We’ve solved the technical hurdles. Now, we’re facing a leadership crisis. Here is how the most resilient boards are restructuring for 2026.
For the last two years, the corporate world has been obsessed with the “What.”
What can LLMs do for our productivity? What happens if we automate our customer service? What is the cost per token?
But as we move into 2026, the conversation has shifted. The “What” is largely settled: AI works. The new, more dangerous question keeping CEOs awake at night is the “Who.”

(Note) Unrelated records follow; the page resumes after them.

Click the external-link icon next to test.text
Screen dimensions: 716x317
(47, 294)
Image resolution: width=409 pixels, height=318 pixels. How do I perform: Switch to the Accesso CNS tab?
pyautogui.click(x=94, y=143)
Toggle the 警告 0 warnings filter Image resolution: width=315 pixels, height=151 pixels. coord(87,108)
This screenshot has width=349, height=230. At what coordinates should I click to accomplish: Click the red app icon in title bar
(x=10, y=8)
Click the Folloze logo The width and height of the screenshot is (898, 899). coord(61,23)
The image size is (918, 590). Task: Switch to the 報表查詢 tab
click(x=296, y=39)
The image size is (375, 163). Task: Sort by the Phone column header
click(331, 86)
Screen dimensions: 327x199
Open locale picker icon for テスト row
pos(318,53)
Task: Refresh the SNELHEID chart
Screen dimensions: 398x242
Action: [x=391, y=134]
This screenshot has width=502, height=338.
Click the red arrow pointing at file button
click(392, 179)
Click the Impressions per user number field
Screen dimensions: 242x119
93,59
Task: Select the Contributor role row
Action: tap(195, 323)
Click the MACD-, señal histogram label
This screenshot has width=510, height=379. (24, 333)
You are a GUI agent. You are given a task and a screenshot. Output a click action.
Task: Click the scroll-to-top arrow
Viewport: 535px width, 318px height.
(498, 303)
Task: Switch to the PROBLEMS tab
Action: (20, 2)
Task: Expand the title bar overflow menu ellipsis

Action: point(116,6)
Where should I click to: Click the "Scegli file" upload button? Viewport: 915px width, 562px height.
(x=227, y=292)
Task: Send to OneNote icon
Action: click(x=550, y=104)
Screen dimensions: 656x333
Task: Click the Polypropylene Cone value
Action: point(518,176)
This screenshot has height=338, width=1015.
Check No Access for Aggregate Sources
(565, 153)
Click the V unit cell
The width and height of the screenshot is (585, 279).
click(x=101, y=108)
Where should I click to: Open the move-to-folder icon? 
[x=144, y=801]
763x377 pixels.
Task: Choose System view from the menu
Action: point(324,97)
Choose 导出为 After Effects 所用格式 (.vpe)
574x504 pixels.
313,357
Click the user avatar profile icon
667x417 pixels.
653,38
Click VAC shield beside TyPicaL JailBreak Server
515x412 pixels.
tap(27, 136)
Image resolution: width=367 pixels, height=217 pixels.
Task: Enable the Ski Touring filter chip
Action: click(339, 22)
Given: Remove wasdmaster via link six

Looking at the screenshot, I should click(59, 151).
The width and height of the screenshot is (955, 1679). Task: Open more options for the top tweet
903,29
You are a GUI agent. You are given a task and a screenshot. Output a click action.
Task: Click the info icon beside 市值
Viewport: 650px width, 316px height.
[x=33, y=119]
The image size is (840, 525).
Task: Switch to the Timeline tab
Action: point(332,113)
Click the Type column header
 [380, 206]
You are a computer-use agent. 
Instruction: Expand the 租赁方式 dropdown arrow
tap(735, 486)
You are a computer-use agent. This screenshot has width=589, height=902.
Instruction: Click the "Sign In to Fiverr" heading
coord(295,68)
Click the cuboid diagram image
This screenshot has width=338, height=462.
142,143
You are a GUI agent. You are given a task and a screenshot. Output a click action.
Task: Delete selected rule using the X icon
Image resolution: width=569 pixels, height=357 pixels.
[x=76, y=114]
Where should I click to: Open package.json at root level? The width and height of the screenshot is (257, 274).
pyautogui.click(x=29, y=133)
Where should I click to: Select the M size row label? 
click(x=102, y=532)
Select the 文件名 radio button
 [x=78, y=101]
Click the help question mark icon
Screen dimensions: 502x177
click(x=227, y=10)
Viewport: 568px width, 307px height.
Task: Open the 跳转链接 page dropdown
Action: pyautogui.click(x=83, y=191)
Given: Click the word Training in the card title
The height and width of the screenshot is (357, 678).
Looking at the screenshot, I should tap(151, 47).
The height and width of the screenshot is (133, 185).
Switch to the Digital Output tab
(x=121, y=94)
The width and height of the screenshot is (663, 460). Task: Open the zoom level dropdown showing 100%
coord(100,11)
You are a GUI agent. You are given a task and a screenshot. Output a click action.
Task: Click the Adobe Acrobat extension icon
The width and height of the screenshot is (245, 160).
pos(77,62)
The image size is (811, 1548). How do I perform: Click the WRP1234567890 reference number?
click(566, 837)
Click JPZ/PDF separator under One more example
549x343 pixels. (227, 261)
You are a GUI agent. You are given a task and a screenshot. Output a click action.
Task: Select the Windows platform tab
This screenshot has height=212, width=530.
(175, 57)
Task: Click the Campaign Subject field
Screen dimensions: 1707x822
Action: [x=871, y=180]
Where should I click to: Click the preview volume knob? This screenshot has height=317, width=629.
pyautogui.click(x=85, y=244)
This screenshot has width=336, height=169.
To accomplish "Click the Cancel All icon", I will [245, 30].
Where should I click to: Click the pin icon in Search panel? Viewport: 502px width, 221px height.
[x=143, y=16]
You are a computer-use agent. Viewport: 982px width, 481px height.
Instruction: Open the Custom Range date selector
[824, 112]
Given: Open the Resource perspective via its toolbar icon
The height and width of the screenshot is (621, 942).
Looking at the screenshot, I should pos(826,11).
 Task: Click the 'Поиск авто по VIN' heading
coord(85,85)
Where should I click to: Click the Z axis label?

Who is actually responsible when an agentic workflow hallucinates a contract? Who owns the data lineage when a model is fine-tuned on legacy archives? Who is bridging the gap between the brilliant engineers in the lab and the board members in the room?
At edwardswan, we call this the Management Gap. And if you don’t bridge it soon, your AI strategy will remain an expensive science experiment.
The Myth of the “AI Plugin”
Many organisations made the mistake of treating AI like a software update—a “plugin” that the CTO could simply install. They expected the existing leadership structure to absorb the impact.
It hasn’t worked.
AI isn’t a tool; it’s a fundamental restructuring of how a business creates value. It requires a new type of governance that is neither “red tape” nor “wild west.”
The Three Pillars of Modern AI Governance
In our advisory work at edwardswan, we’ve identified three pillars that separate the winners from the laggards:
- Integrated Ethics: This isn’t about philosophy; it’s about friction. A Head of AI Ethics should be your most pragmatic hire. Their job is to ensure that what is technically possible today doesn’t become a legal liability tomorrow.
- Operational Resilience: “Build and forget” is dead. The rise of AI Ops is a response to the reality that models drift, data decays, and costs spiral. You need leaders who understand the unit economics of AI, not just the code.
- The Translation Layer: The most valuable person in your building right now is the “Translator”—the executive who can sit between the data science team and the CFO and speak both languages fluently without jargon.
Moving Forward
The companies winning the race for talent aren’t just hiring the best researchers. They are hiring the best managers and researchers. Governance isn’t there to slow you down. Done correctly, it is a “go-fast” button. When the guardrails are clear, your teams stop second-guessing and start shipping.